The fire caught suddenly, flames leaping up past the log, which shifted in a shower of sparks.
“Jasper was worried they were his gallows the moment we heard the boy had been hanged. You know all of it, do you? That there were two sets? But only one made it to the government. The other lot went astray, the lorry was hijacked or something. That’s how they ended up in the middle of nowhere.
“The photographs are pretty grisly, apparently. The Foreign Office thinks it was probably a case of mistaken identity. Jasper didn’t see how they could be traced to him, but Jimmy said he could prove they were.
“I knew you’d find out,” said Kinvara, with an air of bitter satisfaction. “Tegan’s a horrible gossip.”
“So, to be clear,” said Strike, “when Jimmy Knight first came here to see you, he was asking for his and Billy’s share for two sets of gallows his father had left completed when he died?”
“Exactly,” said Kinvara, sipping her whisky. “They were worth eighty thousand for the pair. He wanted forty.”

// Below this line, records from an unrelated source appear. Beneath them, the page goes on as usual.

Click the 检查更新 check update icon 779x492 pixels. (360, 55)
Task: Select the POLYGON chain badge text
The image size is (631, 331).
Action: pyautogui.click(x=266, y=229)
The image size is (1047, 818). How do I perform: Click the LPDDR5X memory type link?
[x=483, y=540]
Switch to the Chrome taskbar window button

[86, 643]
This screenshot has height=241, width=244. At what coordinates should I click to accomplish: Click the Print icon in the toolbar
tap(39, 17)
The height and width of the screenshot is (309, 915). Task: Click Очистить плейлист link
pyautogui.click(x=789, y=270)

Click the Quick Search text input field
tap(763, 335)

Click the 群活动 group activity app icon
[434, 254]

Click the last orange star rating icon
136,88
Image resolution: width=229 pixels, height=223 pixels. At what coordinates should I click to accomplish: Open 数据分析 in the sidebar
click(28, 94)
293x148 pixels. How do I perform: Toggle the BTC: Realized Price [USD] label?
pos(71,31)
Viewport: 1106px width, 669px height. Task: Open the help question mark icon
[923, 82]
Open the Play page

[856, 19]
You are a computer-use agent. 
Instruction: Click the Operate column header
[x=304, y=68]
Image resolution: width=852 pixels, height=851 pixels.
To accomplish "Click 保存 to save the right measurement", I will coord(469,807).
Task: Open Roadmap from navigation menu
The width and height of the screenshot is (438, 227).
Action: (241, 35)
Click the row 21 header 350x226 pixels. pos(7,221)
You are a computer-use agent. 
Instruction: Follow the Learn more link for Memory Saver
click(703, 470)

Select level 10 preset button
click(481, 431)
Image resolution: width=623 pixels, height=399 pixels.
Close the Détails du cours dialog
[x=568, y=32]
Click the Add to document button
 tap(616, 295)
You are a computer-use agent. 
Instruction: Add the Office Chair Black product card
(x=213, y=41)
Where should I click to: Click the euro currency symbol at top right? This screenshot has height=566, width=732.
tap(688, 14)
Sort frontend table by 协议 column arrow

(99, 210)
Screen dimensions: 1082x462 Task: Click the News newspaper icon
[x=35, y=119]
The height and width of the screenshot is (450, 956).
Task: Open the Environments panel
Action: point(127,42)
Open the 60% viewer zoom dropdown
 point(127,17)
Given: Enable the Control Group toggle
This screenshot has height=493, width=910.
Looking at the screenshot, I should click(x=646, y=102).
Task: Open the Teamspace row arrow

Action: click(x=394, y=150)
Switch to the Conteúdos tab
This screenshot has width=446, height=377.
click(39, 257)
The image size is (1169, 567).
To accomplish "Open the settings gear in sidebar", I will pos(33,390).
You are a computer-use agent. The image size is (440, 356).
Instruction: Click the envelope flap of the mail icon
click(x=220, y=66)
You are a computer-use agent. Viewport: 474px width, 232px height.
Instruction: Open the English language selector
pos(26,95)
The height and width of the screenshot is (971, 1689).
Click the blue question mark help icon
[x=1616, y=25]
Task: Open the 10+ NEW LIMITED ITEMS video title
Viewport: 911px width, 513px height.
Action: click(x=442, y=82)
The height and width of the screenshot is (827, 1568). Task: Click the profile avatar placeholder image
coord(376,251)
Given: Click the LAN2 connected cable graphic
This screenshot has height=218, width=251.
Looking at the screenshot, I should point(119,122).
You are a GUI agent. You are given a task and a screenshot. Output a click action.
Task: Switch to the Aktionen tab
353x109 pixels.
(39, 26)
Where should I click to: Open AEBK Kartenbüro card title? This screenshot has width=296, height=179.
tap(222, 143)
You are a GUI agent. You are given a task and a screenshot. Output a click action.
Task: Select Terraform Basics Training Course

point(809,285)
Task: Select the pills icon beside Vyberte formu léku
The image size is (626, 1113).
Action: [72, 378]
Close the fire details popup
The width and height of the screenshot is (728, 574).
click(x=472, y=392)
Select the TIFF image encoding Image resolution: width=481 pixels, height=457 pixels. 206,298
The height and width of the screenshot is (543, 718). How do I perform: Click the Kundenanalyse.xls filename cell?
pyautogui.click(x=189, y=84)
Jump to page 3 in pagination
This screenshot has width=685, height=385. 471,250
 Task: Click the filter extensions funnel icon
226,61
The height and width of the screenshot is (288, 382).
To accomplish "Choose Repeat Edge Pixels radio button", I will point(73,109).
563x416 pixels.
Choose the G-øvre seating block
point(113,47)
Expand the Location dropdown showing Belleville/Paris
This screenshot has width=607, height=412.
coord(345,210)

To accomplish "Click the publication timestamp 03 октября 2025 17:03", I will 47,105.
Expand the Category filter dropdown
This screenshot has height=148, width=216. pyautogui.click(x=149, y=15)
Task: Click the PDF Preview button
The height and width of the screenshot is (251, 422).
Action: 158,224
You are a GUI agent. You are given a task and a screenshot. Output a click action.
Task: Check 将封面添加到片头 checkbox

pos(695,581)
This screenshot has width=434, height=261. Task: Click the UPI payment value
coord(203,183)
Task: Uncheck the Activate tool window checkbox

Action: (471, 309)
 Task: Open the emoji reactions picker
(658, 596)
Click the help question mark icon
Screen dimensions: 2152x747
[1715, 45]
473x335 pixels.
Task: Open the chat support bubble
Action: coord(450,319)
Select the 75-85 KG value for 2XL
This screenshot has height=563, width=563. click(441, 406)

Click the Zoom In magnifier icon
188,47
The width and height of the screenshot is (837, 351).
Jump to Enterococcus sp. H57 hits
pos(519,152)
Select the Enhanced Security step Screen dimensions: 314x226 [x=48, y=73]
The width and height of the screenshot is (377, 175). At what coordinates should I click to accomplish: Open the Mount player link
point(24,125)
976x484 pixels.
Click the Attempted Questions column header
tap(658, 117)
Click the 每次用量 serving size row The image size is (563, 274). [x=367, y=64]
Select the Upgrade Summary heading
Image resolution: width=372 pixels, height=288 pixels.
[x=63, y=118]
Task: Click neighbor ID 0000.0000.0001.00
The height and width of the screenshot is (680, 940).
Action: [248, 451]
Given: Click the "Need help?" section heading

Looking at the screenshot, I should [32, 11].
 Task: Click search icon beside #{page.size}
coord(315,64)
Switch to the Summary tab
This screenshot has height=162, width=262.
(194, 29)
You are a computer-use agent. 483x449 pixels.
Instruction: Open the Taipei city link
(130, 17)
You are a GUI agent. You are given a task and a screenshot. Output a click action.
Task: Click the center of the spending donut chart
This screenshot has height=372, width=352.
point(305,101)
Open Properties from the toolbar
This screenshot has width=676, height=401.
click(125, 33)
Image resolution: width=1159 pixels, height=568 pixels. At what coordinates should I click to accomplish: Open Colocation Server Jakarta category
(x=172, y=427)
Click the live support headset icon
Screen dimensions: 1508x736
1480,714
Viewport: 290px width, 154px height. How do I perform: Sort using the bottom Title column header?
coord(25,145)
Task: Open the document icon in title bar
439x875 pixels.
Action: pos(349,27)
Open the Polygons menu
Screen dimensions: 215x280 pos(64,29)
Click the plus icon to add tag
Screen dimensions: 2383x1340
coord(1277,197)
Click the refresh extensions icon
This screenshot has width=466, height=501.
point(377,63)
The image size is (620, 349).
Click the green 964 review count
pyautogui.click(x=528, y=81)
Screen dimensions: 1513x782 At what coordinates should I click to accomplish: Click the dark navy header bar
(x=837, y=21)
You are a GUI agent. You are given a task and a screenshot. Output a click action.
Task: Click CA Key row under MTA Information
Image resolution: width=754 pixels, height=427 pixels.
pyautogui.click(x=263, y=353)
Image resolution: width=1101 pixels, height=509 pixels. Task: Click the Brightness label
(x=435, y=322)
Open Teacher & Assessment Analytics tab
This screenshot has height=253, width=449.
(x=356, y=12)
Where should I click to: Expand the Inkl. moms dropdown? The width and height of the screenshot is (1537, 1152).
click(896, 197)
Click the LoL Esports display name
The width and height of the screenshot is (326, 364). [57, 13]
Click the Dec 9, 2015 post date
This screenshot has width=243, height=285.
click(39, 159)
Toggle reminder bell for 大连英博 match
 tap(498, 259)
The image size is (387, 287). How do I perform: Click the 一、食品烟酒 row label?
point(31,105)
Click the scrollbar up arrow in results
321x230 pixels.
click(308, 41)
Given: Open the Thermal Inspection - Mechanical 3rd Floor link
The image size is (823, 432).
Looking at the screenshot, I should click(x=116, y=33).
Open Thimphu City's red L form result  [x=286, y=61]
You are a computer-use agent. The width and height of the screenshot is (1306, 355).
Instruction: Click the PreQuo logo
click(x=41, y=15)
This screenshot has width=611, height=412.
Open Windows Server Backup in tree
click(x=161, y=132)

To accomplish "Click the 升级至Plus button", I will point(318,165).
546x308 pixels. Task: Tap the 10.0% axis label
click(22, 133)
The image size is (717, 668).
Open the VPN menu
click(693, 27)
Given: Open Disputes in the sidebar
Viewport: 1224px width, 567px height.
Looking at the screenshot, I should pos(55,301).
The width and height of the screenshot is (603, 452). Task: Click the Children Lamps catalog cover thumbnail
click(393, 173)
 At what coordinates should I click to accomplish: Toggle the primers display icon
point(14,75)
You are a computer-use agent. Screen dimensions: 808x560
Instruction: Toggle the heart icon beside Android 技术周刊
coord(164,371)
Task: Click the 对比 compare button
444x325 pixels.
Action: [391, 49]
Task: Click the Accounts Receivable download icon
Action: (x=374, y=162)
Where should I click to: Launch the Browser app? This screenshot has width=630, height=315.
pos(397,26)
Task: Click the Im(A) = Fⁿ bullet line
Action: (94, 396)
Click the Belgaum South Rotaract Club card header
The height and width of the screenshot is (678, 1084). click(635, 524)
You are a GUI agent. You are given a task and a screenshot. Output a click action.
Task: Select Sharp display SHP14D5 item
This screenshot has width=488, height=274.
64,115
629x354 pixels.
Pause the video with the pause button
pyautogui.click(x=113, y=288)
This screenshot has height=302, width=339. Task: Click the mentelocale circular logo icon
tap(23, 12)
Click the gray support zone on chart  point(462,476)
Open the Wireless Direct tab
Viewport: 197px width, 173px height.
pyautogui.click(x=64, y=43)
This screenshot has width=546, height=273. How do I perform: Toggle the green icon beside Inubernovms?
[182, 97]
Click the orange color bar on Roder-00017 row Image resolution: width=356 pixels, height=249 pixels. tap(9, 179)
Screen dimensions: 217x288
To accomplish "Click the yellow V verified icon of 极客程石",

“But presumably,” said Strike, who remembered that Chiswell had talked of Jimmy returning a week after his first attempt to get money, and asking for a reduced amount, “your husband told him he’d only ever received payment for one of them, as one set got stolen en route?”
“Yes,” said Kinvara, with a shrug. “So then Jimmy asked for twenty, but we’d spent it.”
“How did you feel about Jimmy’s request, when he first came asking for money?” Strike asked.
Robin wasn’t sure whether Kinvara had turned a little pinker in the face, or whether it was the effects of the whisky.